I didn’t let my grandmother’s words stop me. Though hurt, I still perform at local clubs and events. As I walk into an LGBT club, decked out in makeup and heels, I feel truly free to express myself in the collective body that I am. I am not always a “man” and not always a “woman.” I am collectively myself – a fluid expression of gender and identity, something unique, something me.
After performing, I can go into a women’s restroom and fix my makeup and brush my hair. As my body is padded down, the only thing masculine about me is my voice.
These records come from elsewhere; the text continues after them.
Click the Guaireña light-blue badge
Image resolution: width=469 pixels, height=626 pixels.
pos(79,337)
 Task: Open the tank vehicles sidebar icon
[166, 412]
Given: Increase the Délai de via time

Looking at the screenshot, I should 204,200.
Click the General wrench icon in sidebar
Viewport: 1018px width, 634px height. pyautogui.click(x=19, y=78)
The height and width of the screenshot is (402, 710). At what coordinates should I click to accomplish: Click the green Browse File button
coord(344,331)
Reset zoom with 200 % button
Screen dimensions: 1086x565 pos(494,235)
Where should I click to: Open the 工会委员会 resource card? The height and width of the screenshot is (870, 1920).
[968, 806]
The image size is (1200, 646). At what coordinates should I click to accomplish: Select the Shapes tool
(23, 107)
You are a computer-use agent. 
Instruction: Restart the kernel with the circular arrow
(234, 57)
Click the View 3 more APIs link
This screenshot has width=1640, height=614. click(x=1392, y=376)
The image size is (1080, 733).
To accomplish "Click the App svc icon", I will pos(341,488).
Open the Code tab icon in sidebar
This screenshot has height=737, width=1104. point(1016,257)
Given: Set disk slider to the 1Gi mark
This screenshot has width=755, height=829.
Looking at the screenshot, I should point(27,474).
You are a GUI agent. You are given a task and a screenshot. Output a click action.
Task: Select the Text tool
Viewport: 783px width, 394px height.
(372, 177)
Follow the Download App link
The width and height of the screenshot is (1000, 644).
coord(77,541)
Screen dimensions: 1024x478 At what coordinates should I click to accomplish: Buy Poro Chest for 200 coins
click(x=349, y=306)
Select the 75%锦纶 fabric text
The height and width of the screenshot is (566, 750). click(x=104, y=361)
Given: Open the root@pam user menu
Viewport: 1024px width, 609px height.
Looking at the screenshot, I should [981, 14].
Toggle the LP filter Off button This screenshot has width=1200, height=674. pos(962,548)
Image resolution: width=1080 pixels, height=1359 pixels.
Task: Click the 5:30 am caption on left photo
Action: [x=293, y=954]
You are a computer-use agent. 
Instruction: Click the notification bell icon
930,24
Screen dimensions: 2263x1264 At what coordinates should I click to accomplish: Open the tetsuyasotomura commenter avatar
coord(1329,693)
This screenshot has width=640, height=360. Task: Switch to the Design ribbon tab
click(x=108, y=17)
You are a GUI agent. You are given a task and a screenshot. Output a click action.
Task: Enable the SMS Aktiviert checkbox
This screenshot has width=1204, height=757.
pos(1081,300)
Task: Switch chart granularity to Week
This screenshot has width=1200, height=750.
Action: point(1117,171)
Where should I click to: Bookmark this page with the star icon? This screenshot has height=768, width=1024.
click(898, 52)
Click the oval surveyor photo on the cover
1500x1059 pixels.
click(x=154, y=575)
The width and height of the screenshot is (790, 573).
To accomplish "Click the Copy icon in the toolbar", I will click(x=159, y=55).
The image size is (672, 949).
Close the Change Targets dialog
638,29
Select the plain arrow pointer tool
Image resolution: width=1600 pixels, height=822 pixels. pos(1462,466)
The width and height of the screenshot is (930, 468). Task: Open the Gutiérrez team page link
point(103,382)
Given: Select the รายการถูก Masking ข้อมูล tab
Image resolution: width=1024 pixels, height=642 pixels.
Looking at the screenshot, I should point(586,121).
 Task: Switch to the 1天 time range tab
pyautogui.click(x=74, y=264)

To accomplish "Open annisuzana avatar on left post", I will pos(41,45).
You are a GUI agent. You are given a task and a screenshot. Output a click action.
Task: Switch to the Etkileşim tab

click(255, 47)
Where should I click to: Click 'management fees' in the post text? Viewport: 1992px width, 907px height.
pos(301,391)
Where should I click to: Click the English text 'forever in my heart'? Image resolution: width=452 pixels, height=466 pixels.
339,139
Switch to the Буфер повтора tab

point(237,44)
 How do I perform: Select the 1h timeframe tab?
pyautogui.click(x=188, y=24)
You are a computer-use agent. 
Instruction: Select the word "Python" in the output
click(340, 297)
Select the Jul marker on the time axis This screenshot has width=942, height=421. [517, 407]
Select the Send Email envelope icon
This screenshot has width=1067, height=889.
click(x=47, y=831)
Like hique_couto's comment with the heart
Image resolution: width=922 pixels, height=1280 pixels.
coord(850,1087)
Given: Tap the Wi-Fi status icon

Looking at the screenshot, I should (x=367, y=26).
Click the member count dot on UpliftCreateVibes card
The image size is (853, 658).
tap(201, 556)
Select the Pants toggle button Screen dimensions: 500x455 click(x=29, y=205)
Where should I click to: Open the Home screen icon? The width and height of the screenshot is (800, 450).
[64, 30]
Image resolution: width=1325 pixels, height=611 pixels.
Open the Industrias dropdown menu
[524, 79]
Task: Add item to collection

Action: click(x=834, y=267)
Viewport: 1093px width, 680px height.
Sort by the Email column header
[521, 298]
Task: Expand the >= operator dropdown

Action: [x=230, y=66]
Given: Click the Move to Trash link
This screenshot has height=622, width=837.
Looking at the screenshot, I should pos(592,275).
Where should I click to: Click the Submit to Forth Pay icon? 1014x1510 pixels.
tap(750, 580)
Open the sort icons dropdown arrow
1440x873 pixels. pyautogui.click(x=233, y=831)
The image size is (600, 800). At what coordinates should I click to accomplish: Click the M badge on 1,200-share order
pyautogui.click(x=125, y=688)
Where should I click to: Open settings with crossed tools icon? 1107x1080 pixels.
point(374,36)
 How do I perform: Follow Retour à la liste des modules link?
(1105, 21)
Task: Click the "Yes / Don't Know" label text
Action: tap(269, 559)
It’s in these spaces that non-cis gendered individuals have the ability to walk into a room and not be asked, “What are you?”
I am a demi-fluid (partially fluid, aligns largely with one gender) individual and am fortunate not to face the issue of self-expression outside my safe spaces. My identity operates outside of the gender binary – the system that assigns certain traits either a “masculine” or “feminine” characteristic to their associated gender. Individuals outside of this binary are often questioned or shunned for their lack of conformity. And a cis-gendered individual is one whose characteristics correspond with their sex.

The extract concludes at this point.